Since HR is clearly biased towards the companies and this has proven to cause a lot of problems, they will never side with you over the company if the company is indeed wrong.

HR should ideally be an independent third party and all issues treated the same way a legal audit would. An org comes in promises to keep things confidential. Objectively assesses the situation, inquires for more info (emails, convos etc) and determines the outcome. If someone needs to be fired and it's a male superior, then so be it.

HR is never going to tell their boss that they should be fired for mistreating another employee for example, if they do not also want to lose their jobs.

In reality it makes sense to have an internal HR for all things like hiring recruiting etc etc etc but when it comes to managing deteriorated relationships between employees it will never be done right unless an independent third party comes into asses.

10 comments

It's a nice idea, but in practice what would likely happen is the "third party" HR contractors would still generally side with the company, because the company is the one paying them, and if the company doesn't like their decisions, they may stop paying them.
The crux of this hinges around (perceived) "ownership" of the HR service.

It needs to be jointly owned by both the employer and the employee for there to be any chance of an equitable balance between conflicting interests of the company who's paying the bill and the company who's providing HR services, with that of the employee, as outlined in some of the other responses you've received.

Based on the inherent complexity of the above, I think the simplest model would be where an employee is also the employer, ie. ownership of the company by the employee.

This allows for the greater good, the future of the whole company, against the rights of the employee to be balanced within the company.

There are plenty of examples of companies owned by their employees.

A 3rd party HR department is still being paid by the company...

If you want something 3rd party that can be impartial ("sometimes", in quotes) and sit on a table with both company and employee, that's unions.

Unions are not impartial - their power in the company is proportional to the number of unionised employees, so they have an incentive to take your side if you are a member - and against you if you are not.

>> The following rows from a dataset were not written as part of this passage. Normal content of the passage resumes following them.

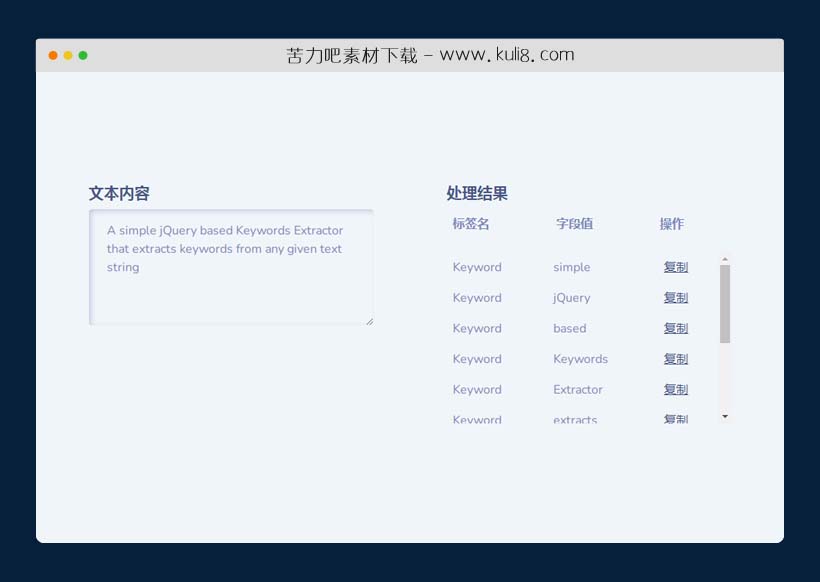
Task: Click the yellow minimize dot in title bar
Action: click(x=68, y=55)
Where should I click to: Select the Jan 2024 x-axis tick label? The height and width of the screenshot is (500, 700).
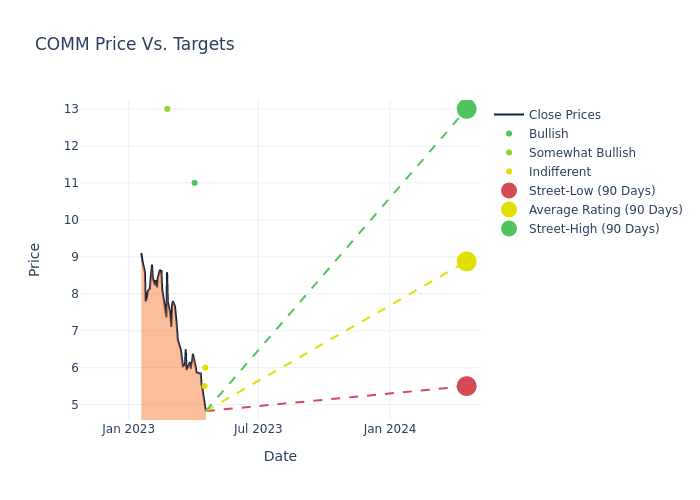390,429
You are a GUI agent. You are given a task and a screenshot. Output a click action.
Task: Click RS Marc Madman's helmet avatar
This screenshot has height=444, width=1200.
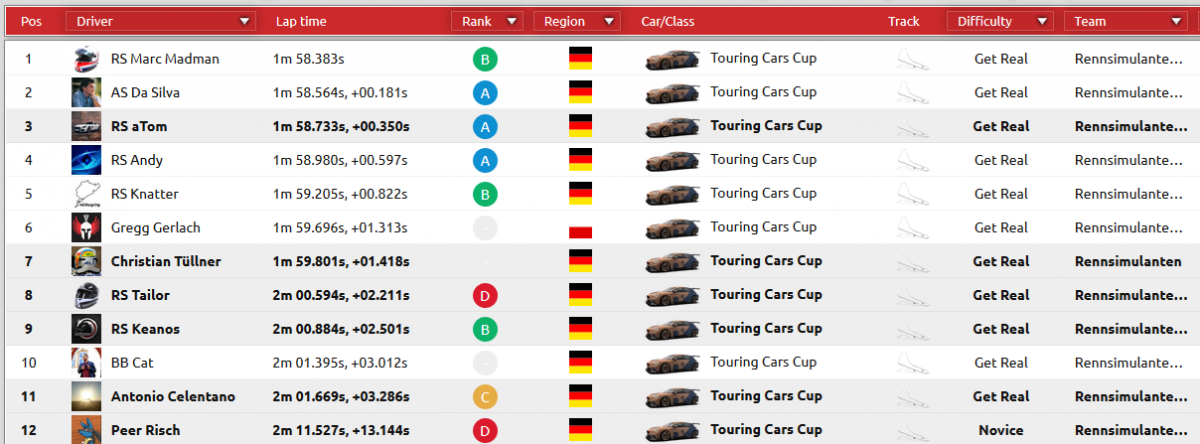tap(87, 59)
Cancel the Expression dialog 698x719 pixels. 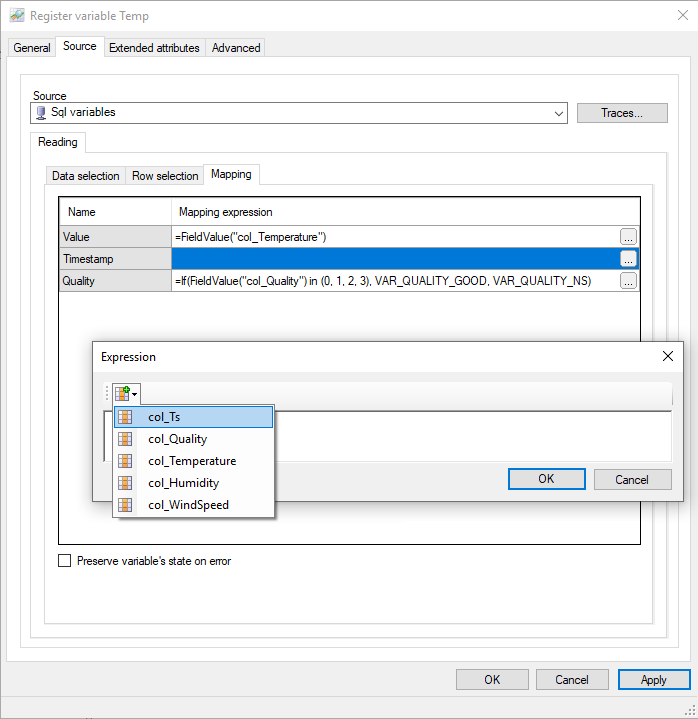tap(632, 479)
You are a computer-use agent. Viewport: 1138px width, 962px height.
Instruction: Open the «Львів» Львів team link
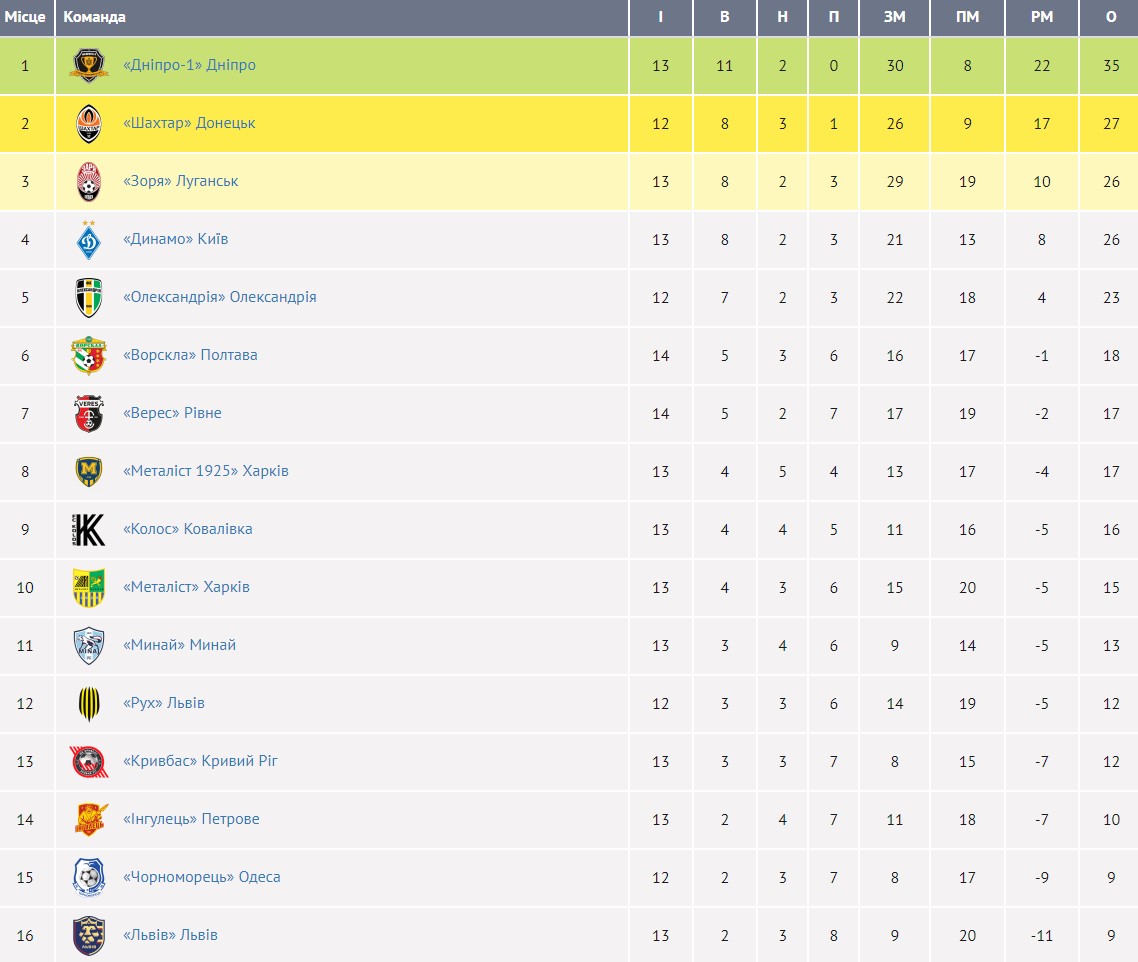170,935
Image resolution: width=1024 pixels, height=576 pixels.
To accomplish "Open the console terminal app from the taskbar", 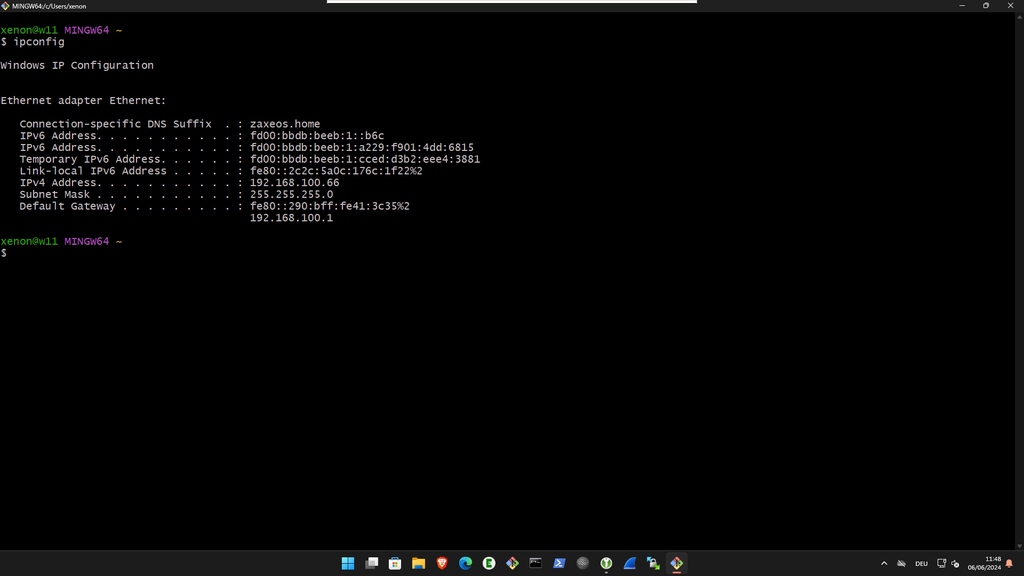I will [x=535, y=563].
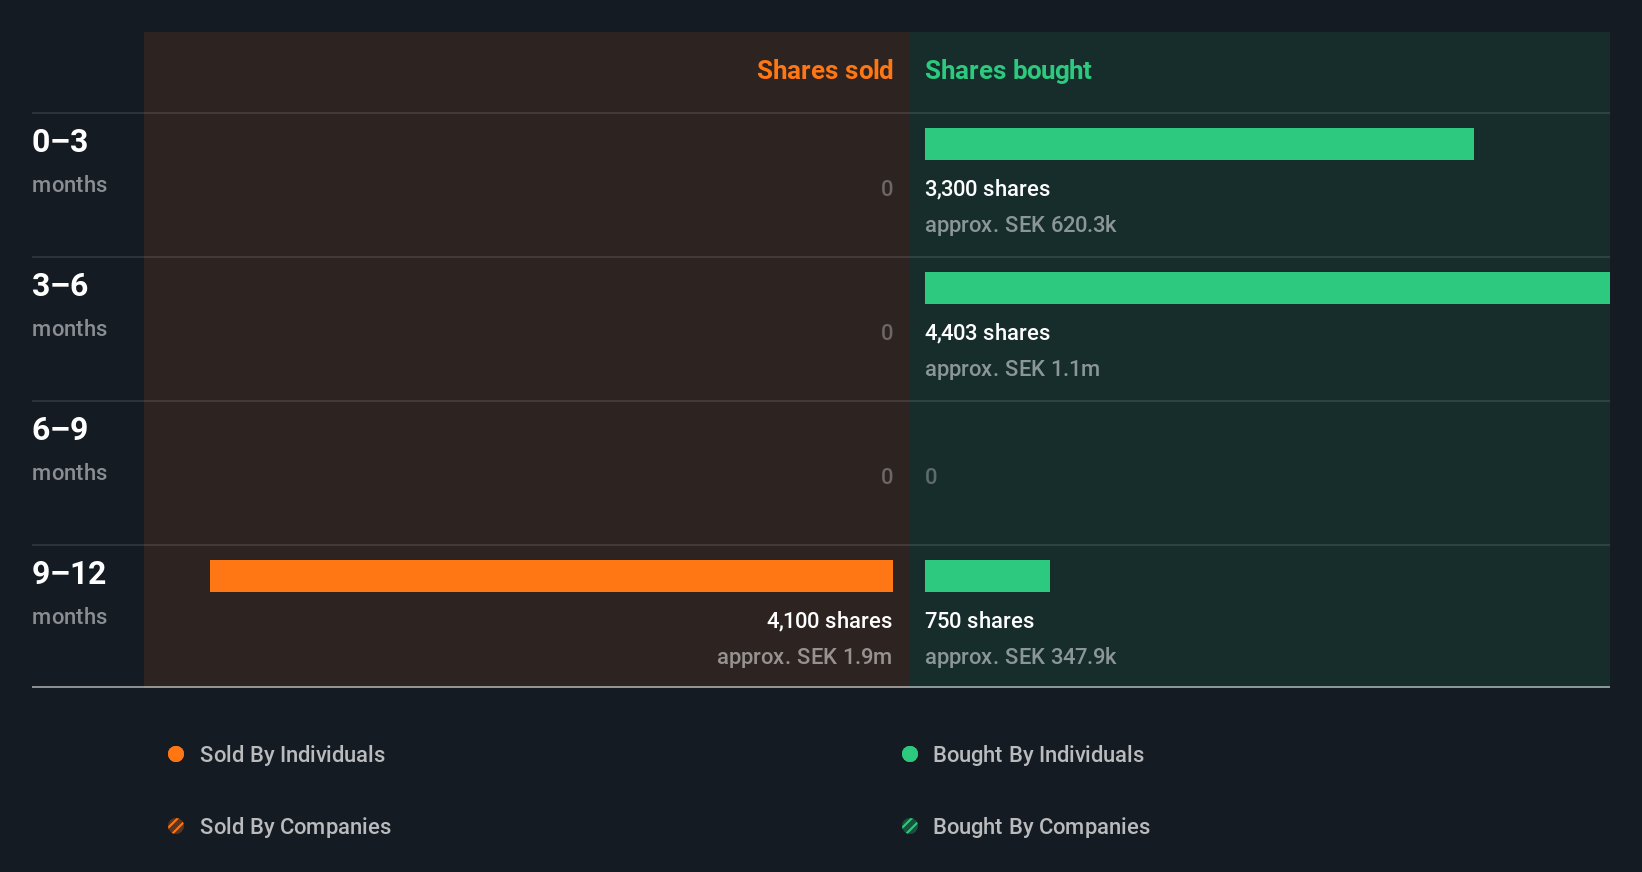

It's more complicated in practice, but impartial they are not.

Arbitration may be impartial ("sometimes"), court system may be impartial ("sometimes") - but you still have to be represented by someone who can navigate these systems.

At least in Italy, your work contract always falls within the general rules established with the unions. At the end of the day, you are somehow unionized. If there is a dispute you can always call an union representative for arbitration. I saw it happen several times, and more or less they were siding with the employees.

I know the issue has 1000 shades of color, but if somehow, someway, in a sunny day, with all the possible luck in the world, someone sides with you in a dispute (and is not a lawyer you are paying), that will be unions.

> At least in Italy, your work contract always falls within the general rules established with the unions. At the end of the day, you are somehow unionized.

That is true in many countries - though there are some (US being one) where non-union employees are ostracized or pushed away from being employed, especially as the law allows exclusive union representation in about half of the states [0]. The unions have been known to argue for union members and sacrificing non-members as part of exclusive bargaining with the company.

> I know the issue has 1000 shades of color, but if somehow, someway, in a sunny day, with all the possible luck in the world, someone sides with you in a dispute (and is not a lawyer you are paying), that will be unions.

That's not being impartial - that is being on your side. Yes, there are conditions in which unions may be on your side (in which case: great, but still bring a lawyer) - but the claim in grandparent post is that they may be impartial, whereas they very rarely are.

[0] https://www.nrtw.org/your-right-to-work-rights-in-three-minu...

Oh. Ok. You are right. I guess with impartial I wanted to mean "someone not siding with the company". I expressed it badly.
I would love to work for a place like this, but I can't imagine a company choosing to pay for this HR service unless forced to by law. They can already get the version of HR that will side with them every time. Why pay money for a version that might rule against you?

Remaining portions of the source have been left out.